• ИСХОДНЫЙ ТЕКСТ
---

Фото: Wikimedia Commons
Фото: Wikimedia Commons
Ян Давидс де Хем. «Натюрморт с книгами», 1628

Сейчас разыгрывается политическая кампания против Гасана Гусейнова и его совершенно невинных высказываний о «клоачном» состоянии публичной сферы русского языка. «Невинных», потому что они нисколько не покушаются на сам язык и его структуру, а лишь призывают к более грамотной и выразительной реализации его потенциала. В таком жанре выступал и В. Ленин — вспомним его заметку «Об очистке русского языка». «Русский язык мы портим…» Ничего революционного, скорее, охранительное: беречь великое наследие и т.п.

В те же самые годы, 1918–20, но ровно с противоположных позиций Иван Бунин негодует в «Окаянных днях»: «Образовался совсем новый, особый язык, сплошь состоящий из высокопарнейших восклицаний вперемешку с самой площадной бранью по адресу грязных остатков издыхающей тирании…. Язык ломается, болеет и в  народе».

С критикой русского языка и его текущего состояния выступали практически все, кто его по-настоящему знал и любил. На нашей памяти Солженицын много писал горького и самокритичного именно о состоянии русского языка советского и постсоветского времени.

Поднявшийся гвалт, помимо отвратительного политического и националистического подтекста, обнаруживает еще и полное непонимание того, что такое филологическая критика языка и для чего она нужна. Подчеркиваю: даже самого языка, а не только отдельных его речевых проявлений. Язык всегда находится в процессе сложения, в нем множество неувязок, пробелов, структурных трений, неточностей, бессмыслиц и т.д. К сожалению, у нас практически нет такой критической дисциплины, объектом которой был бы сам язык. Есть критика отдельных текстов, произведений, литературных направлений, стилей, слов, выражений, способов написания и произношения. Кому-то нравятся слова «озвучить» и «креатив», а кто-то их отвергает. Кто-то находит выразительным молодежный сленг, а кого-то он пугает и возмущает. Но именно способность языка критиковать себя В ЦЕЛОМ позволяет ему выйти на новый уровень развития.

---

• СТРОКИ ДАННЫХ
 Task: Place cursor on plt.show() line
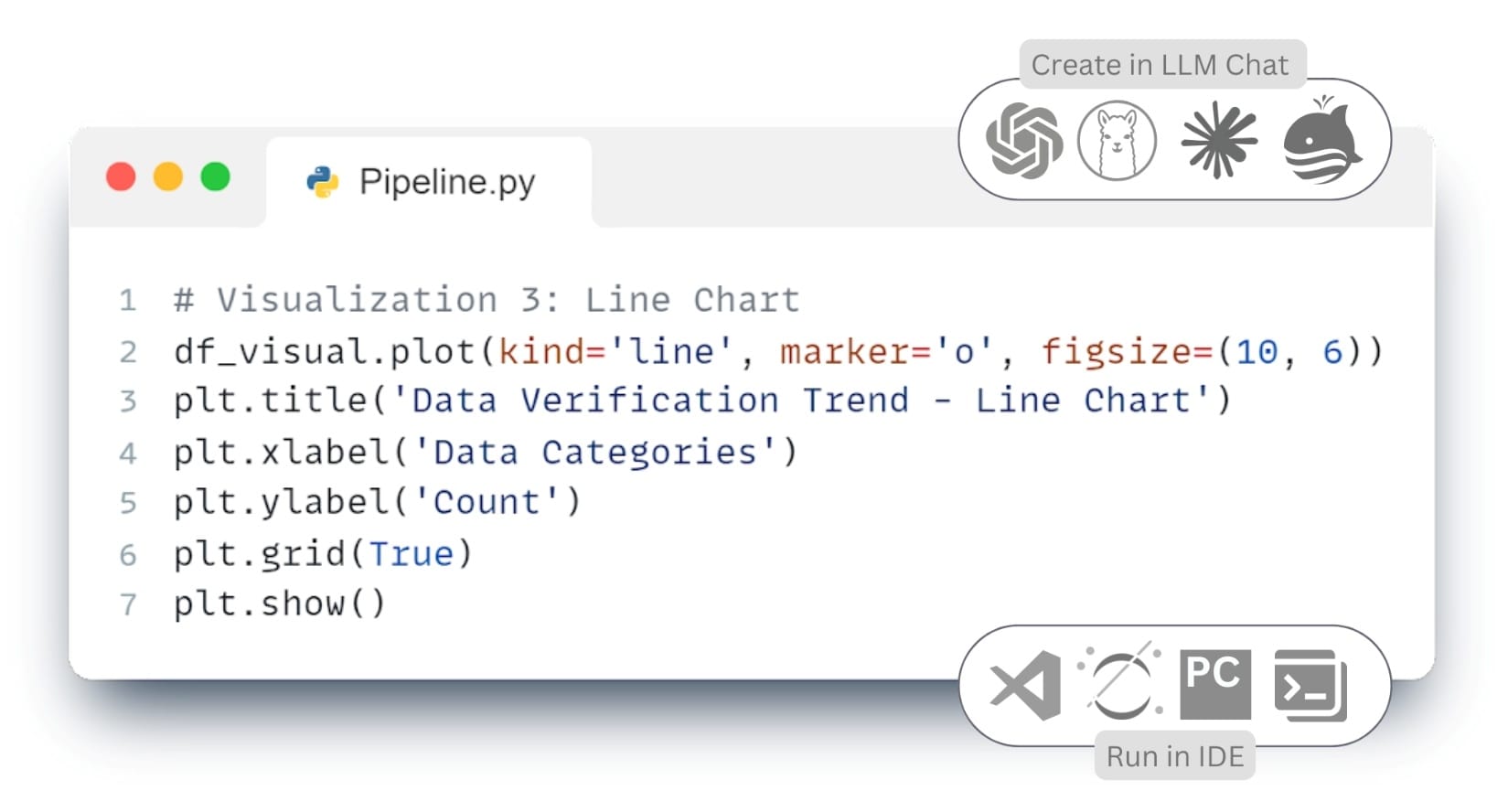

---

• УСЛОВИЕ ЗАДАЧИ
Извлеките из текста о критике языка дословный фрагмент от «Поднявшийся гвалт, помимо» до «новый уровень развития.». Листинг взят из другого источника.

• ОТВЕТ К ЗАДАНИЮ
Поднявшийся гвалт, помимо отвратительного политического и националистического подтекста, обнаруживает еще и полное непонимание того, что такое филологическая критика языка и для чего она нужна. Подчеркиваю: даже самого языка, а не только отдельных его речевых проявлений. Язык всегда находится в процессе сложения, в нем множество неувязок, пробелов, структурных трений, неточностей, бессмыслиц и т.д. К сожалению, у нас практически нет такой критической дисциплины, объектом которой был бы сам язык. Есть критика отдельных текстов, произведений, литературных направлений, стилей, слов, выражений, способов написания и произношения. Кому-то нравятся слова «озвучить» и «креатив», а кто-то их отвергает. Кто-то находит выразительным молодежный сленг, а кого-то он пугает и возмущает. Но именно способность языка критиковать себя В ЦЕЛОМ позволяет ему выйти на новый уровень развития.